He stared straight ahead as he stalked down the hallway. “Your boy needs you and you know it.”
“No, he doesn’t.” Her tone was so bleak that Lucien looked askance at her. “He doesn’t even know me. He only loves
“Is that what you think?”
“It’s the truth. I am an incompetent mother.”
He shook his head with a vexed sigh. What was it to him if she wanted to lie to herself? “Come along, then. Damien is waiting.” Tucking her hand in the crook of his arm, he led her to the ballroom to face her fate.
Under the bright glow of the balloon-cut chandeliers, the ballroom looked like a civilized place to those who did not know better; but to Lucien, not for nothing was the marble floor laid out in black and white squares like a giant chessboard. Carefully watching the crowd from behind the facade of the decadent, self-indulged persona he had created, he kept all his senses sharply attuned, on the lookout for anyone or anything that set his instincts jangling. Nothing was ever obvious, which was why he had cultivated an enlightened paranoia and trusted no one. In his experience, it was the most average, ordinary-looking people who harbored the most dangerous treacheries.
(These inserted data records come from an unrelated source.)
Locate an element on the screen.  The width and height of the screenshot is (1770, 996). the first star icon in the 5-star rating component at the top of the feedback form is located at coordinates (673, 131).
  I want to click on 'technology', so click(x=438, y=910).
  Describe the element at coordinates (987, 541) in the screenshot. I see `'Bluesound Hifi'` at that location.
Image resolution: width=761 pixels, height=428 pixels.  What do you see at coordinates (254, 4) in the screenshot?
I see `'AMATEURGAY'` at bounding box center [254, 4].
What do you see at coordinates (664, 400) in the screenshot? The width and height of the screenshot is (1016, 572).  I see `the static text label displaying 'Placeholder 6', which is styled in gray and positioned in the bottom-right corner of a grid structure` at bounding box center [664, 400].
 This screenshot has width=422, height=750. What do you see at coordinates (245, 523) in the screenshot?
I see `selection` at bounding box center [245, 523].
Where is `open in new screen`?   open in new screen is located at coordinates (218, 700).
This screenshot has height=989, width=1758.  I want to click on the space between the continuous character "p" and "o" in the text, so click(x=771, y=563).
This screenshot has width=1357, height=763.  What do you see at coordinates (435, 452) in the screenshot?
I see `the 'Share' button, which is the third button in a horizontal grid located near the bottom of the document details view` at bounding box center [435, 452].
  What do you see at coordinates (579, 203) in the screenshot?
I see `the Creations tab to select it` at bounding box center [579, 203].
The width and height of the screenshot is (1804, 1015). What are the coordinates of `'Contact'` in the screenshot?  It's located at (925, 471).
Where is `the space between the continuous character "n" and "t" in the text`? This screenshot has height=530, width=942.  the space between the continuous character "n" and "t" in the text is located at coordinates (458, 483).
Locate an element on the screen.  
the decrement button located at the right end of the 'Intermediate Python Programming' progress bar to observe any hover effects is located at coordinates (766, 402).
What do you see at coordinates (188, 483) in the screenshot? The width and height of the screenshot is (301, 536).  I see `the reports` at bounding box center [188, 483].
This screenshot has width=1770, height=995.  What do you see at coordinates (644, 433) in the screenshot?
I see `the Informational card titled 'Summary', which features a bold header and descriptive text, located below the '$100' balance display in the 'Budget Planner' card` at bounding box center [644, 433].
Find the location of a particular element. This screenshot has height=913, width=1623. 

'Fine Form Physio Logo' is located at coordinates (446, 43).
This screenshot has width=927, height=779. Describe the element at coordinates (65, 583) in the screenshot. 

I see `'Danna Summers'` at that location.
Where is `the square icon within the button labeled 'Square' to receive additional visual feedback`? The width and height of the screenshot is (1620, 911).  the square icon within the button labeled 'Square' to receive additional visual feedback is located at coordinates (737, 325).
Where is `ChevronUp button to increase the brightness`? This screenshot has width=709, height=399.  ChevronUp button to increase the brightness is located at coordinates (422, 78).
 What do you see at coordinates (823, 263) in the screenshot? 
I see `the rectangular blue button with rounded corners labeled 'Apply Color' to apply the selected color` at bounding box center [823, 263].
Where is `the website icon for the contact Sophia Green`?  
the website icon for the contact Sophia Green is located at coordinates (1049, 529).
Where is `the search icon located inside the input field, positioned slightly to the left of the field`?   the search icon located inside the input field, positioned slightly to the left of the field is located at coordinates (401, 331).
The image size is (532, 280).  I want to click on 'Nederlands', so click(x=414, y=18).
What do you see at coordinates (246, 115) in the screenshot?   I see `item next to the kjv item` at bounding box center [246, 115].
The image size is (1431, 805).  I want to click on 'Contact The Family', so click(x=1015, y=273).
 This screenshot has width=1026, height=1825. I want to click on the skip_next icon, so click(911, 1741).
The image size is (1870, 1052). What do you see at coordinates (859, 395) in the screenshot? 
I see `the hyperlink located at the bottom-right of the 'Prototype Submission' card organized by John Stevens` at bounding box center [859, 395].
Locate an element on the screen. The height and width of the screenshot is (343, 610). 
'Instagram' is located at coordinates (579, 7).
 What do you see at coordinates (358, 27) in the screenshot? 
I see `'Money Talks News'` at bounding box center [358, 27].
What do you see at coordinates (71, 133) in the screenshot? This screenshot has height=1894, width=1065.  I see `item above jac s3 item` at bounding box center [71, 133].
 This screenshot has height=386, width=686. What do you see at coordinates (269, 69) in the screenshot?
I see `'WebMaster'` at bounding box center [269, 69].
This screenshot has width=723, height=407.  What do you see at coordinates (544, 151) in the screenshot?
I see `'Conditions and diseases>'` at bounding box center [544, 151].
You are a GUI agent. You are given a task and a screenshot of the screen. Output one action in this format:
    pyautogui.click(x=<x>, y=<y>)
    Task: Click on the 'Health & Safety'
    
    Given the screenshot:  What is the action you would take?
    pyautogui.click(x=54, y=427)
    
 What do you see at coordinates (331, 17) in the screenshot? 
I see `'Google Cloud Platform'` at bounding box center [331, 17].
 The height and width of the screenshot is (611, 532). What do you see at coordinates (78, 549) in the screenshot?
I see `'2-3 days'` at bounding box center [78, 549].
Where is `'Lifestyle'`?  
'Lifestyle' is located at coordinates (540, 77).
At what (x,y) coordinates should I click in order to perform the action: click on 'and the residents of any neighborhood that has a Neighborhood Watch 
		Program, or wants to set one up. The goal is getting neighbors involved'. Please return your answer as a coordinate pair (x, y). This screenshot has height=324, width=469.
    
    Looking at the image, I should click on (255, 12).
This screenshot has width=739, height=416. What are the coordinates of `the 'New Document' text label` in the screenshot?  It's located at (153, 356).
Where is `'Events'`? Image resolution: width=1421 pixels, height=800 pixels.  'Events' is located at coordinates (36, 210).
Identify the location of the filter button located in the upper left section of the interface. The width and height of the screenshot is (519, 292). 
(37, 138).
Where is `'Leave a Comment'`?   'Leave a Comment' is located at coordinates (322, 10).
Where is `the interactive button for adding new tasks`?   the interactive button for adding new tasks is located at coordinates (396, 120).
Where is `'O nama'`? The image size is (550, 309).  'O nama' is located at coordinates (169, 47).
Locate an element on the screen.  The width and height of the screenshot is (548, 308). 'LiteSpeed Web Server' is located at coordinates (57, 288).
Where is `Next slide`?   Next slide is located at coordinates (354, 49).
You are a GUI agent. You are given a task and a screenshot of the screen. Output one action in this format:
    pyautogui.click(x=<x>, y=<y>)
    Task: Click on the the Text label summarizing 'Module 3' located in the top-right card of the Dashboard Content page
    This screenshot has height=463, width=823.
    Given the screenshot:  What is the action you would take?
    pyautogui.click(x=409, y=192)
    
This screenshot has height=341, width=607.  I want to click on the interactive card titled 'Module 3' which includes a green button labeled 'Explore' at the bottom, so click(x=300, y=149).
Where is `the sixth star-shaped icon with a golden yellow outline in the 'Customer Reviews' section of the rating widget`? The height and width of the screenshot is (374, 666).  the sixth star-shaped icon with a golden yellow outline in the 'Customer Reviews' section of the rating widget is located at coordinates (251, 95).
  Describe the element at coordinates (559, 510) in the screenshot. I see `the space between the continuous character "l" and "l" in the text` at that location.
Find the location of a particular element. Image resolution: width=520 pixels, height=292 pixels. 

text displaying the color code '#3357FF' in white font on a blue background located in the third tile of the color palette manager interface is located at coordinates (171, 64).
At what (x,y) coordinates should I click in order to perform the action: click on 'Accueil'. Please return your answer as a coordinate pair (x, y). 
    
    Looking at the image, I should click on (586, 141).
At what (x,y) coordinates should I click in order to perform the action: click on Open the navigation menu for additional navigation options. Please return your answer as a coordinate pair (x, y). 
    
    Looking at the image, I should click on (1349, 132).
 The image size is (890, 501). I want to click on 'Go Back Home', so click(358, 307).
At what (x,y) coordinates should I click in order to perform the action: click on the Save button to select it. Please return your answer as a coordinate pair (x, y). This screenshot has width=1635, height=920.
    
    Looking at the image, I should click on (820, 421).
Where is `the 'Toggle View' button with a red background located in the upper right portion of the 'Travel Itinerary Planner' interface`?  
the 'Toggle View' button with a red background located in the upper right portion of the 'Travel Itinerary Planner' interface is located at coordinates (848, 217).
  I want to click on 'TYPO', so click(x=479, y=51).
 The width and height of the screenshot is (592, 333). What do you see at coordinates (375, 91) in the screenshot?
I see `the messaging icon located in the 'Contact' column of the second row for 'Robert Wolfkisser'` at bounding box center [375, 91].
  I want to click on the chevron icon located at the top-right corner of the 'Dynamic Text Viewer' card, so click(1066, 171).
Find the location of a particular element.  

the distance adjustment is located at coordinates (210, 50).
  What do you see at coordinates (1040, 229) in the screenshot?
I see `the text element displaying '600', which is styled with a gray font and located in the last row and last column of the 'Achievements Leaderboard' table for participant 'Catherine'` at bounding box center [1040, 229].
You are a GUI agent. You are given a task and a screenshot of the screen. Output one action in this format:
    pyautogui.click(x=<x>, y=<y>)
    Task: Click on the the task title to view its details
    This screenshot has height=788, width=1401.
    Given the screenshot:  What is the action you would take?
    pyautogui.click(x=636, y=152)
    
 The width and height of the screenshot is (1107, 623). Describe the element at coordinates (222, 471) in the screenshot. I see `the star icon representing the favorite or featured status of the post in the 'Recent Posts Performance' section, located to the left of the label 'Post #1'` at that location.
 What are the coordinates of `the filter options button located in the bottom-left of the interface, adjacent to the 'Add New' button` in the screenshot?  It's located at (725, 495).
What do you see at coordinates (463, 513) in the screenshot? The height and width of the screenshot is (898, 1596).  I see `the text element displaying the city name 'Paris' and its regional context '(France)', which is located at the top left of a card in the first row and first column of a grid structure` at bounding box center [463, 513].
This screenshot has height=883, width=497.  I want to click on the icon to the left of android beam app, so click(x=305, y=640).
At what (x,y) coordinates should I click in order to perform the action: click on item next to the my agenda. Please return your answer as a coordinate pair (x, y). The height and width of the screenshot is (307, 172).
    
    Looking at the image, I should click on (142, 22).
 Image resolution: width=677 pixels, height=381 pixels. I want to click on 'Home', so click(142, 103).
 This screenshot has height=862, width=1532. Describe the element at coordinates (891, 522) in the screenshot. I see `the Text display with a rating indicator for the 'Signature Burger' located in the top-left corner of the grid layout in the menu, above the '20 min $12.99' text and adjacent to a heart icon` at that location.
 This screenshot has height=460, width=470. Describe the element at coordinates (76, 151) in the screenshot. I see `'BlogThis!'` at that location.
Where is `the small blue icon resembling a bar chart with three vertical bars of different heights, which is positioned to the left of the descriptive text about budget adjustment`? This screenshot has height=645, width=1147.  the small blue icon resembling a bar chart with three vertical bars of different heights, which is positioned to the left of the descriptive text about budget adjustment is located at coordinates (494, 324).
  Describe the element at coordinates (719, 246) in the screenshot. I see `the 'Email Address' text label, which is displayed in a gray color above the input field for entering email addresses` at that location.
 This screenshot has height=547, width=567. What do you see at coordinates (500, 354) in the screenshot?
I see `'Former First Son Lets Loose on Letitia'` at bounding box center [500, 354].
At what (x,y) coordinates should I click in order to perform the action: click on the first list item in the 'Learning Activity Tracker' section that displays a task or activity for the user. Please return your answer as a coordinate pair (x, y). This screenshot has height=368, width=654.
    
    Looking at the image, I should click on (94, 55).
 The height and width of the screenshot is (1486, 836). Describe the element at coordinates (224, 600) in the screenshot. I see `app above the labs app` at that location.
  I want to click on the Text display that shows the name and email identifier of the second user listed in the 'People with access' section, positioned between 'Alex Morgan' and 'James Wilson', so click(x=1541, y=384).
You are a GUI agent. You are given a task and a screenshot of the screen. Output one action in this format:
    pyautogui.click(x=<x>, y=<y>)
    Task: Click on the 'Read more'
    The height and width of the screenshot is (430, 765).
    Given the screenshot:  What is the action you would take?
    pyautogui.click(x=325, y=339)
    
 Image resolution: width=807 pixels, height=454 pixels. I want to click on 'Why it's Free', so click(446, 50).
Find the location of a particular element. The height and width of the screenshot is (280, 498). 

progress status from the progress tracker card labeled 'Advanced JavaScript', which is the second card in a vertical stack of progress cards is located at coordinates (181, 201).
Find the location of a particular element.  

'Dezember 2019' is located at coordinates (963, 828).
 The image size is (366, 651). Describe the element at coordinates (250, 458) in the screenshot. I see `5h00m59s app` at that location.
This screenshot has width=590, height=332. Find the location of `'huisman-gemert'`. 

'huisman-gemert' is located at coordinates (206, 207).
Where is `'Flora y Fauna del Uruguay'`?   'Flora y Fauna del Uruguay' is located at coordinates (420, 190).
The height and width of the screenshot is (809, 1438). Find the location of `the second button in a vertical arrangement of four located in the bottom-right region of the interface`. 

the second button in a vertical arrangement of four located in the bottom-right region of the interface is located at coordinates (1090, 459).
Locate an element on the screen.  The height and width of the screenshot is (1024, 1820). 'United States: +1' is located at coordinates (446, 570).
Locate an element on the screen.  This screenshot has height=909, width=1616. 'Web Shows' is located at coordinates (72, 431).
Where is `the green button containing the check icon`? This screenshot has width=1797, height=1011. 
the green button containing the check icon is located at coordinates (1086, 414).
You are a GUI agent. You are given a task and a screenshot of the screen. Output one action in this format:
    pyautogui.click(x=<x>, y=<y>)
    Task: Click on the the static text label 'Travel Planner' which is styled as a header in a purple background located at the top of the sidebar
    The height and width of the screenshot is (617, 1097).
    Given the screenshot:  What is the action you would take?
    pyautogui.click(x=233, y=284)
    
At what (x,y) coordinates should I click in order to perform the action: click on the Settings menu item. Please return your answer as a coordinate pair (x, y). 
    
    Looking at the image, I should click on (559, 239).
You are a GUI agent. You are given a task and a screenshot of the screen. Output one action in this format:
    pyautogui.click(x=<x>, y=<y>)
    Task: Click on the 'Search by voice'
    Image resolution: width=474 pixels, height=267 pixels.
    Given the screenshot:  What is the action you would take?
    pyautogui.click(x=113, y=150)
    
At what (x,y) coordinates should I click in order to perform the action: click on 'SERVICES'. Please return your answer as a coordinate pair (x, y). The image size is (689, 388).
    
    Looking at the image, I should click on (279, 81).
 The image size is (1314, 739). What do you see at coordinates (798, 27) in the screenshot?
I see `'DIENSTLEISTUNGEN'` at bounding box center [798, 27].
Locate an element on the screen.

The strange characters were usually harmless; indeed, he had a fondness for all creatures who refused to be crushed by the iron mold of conformity. This preference was borne out in his acquaintance as, here and there, disreputable persons, odd fellows, outsiders, assorted voluptuaries, rebels, disheveled scientific geniuses from the Royal Society, and freakish eccentrics of every stripe nodded to him, furtively offering their respects.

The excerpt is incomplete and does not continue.